Pandas version checks
-
[x] I have checked that this issue has not already been reported.
-
[ ] I have confirmed this bug exists on the latest version of pandas.
-
[ ] I have confirmed this bug exists on the main branch of pandas.
Reproducible Example
import pandas as pd
from pyarrow import string
df = pd.DataFrame([
[0,"X","A"],
[1,"X","A"],
[2,"X","A"],
[3,"X","B"],
[4,"X","B"],
[5,"X","B"],], columns = ["a","b","c"]).astype({"a":int,
"b":str,"c":pd.ArrowDtype(string())})
df.set_index("b").groupby("a").agg(lambda df: df.to_dict())
Issue Description
When applying groupby aggregate on a column with type defined using pd.ArrowDtype()
the pandas tries to cast the output into the original type, which can raise an error (e.g. pyarrow.lib.ArrowNotImplementedError: Unsupported cast from struct<location_abbreviation: string> to utf8 using function cast_string
for the example provided).
For example, if string[pyarrow]
is used, then this behaviour doesn't occur:
import pandas as pd
df = pd.DataFrame([
[0,"X","A"],
[1,"X","A"],
[2,"X","A"],
[3,"X","B"],
[4,"X","B"],
[5,"X","B"],], columns = ["a","b","c"]).astype({"a":int,
"b":str,"c":"string[pyarrow]"})
df.set_index("b").groupby("a").agg(lambda df: df.to_dict())
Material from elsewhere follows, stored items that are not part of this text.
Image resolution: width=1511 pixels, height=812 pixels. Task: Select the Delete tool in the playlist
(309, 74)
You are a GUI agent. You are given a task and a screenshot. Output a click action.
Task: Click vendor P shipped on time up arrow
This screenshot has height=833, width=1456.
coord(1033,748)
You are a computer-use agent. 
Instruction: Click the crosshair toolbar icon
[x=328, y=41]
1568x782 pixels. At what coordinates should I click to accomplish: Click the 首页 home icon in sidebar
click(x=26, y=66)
Or if the user-defined function also has *args
or **kwargs
, this coercion is not applied:
import pandas as pd
df = pd.DataFrame([
[0,"X","A"],
[1,"X","A"],
[2,"X","A"],
[3,"X","B"],
[4,"X","B"],
[5,"X","B"],], columns = ["a","b","c"]).astype({"a":int,
"b":str,"c":"string[pyarrow]"})
df.set_index("b").groupby("a").agg(lambda df, _: df.to_dict(), [])
both returns:
a | c |
---|---|
0 | {'X': 'A'} |
1 | {'X': 'A'} |
2 | {'X': 'A'} |
3 | {'X': 'B'} |
4 | {'X': 'B'} |
5 | {'X': 'B'} |
Expected Behavior
I would expect the code from example to return: | a | c | |----:|:-----------| | 0 | {'X': 'A'} | | 1 | {'X': 'A'} | | 2 | {'X': 'A'} | | 3 | {'X': 'B'} | | 4 | {'X': 'B'} | | 5 | {'X': 'B'} |
Installed Versions
Comment From: heoh
Thanks for describing the issue. I'd like to try work on it.
Comment From: heoh
take